If the actors and the situation created by Snyder and Begue weren’t so humorous, we would be as frightened as this husband is every time his imagination resurrects his wife. She torments him with the only thing left of her, her body. If not for the situational absurdity and humor, we would be saddened for this husband’s emotional debility in not being able to get over her loss.
That would be a different film. As a result, there is not even an affirmation that there is a life after death or that she resides in another dimension, or has achieved a God consciousness. In all that these Orthodox Jews have sacrificed in their lives to uphold their religious culture and folksways, one would think that there would be much consideration and comfort available to the living as they mourn the passing of their beloved. However, introducing the concept of the sweet hereafter would throw in an inappropriate twist based upon religious tradition. And it would change the tone of this film. Its richness in moving between surprise, comedy and sardonic jokes forces us to shift on a dime and follow along. The fact that the director and writer have engaged us in this very dark subject, then made us laugh about it is sheer perfection.

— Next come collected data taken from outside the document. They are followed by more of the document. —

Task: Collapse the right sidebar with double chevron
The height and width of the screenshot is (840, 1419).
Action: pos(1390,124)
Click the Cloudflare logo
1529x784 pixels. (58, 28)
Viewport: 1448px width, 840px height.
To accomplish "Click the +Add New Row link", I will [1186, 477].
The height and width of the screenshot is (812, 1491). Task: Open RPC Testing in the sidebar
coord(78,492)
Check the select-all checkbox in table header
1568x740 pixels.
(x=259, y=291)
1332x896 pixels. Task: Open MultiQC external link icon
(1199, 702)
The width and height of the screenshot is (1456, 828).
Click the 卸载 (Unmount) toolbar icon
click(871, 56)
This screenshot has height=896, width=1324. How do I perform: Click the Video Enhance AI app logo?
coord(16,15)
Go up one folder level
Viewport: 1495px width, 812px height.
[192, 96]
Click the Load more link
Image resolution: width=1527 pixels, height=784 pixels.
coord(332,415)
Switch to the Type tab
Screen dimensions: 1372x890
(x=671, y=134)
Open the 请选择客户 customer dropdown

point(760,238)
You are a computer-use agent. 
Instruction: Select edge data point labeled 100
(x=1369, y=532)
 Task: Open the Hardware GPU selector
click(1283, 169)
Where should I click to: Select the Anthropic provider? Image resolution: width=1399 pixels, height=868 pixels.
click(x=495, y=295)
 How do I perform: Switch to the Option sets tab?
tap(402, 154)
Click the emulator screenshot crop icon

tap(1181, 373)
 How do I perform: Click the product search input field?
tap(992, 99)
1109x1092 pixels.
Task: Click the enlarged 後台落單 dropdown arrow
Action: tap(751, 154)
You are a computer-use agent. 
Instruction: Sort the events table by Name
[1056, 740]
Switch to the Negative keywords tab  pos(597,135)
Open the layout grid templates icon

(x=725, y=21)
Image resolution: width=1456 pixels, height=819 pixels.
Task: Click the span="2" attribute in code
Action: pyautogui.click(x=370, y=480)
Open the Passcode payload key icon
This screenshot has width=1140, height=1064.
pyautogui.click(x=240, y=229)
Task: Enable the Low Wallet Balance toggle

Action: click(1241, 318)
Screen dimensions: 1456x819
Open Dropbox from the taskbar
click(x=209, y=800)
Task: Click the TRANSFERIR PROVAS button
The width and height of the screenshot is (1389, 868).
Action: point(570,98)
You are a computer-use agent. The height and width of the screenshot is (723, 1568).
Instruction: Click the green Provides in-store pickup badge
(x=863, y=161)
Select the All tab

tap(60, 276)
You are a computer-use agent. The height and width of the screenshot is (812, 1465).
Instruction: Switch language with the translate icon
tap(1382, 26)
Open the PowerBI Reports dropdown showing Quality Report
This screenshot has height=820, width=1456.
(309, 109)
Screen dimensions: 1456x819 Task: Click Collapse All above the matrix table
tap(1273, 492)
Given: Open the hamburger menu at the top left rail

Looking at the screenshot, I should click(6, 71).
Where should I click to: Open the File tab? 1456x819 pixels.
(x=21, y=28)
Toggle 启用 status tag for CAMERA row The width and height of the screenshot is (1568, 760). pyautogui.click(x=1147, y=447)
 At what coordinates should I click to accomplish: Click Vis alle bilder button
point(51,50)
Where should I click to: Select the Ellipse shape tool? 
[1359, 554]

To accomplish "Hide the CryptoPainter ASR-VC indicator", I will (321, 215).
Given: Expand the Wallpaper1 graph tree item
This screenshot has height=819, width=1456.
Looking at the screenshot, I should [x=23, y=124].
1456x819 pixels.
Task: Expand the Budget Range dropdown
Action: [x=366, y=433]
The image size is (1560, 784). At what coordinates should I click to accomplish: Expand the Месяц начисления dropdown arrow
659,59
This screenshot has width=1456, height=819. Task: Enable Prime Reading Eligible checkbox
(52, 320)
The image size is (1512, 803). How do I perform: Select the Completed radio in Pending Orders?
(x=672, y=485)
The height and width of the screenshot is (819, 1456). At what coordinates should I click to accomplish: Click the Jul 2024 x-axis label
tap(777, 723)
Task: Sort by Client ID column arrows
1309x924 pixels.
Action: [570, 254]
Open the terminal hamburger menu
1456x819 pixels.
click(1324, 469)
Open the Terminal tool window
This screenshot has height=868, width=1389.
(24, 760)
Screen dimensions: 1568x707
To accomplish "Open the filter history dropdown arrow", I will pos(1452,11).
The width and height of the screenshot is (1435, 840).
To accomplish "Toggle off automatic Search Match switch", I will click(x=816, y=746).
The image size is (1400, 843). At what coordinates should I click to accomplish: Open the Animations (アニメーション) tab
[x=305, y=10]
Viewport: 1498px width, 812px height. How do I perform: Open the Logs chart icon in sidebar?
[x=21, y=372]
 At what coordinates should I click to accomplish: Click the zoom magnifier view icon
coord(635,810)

Also, another irony is not lost on us as aa truism in life: those who readily help others cannot easily help themselves. Here is a religious cantor who sings at funerals and helps others grieve by stemming their sorrow with his beautiful, anointed voice. In his own life he is incompetent at helping himself grieve and mourn. Indeed, the religion to which he has devoted his life and purpose is insufficient until he confronts his loss in real time and doesn’t disassociate from it. Albert’s friendship and camaraderie is crucial for Shmuel. And then occurs a brief intervention by his young children which forces him into the realization that he and his wife are in different mediums. One way to engage with her is to be present for his children and shake off the concept that she experiences soul torment based on a material/empirical time constraint.
To Dust works on many levels. It captivates, entertains and enthralls us with unanswerable questions that we will never answer in our bodies. And that’s the rub of it. Thankfully, laughter, too is a part of the mourning process. To Dust reminds us of this with bucketfuls of humor. For that and the adroit way the writers and directors negotiated this particular and inventive story with grace, humanity and love makes it a must-see.
This film screened at the 2018 Tribeca Film Festival and 2018 Hamptons International Film Festival. It won the audience award at the Tribeca Film Festival. It opens on 8 February 2019.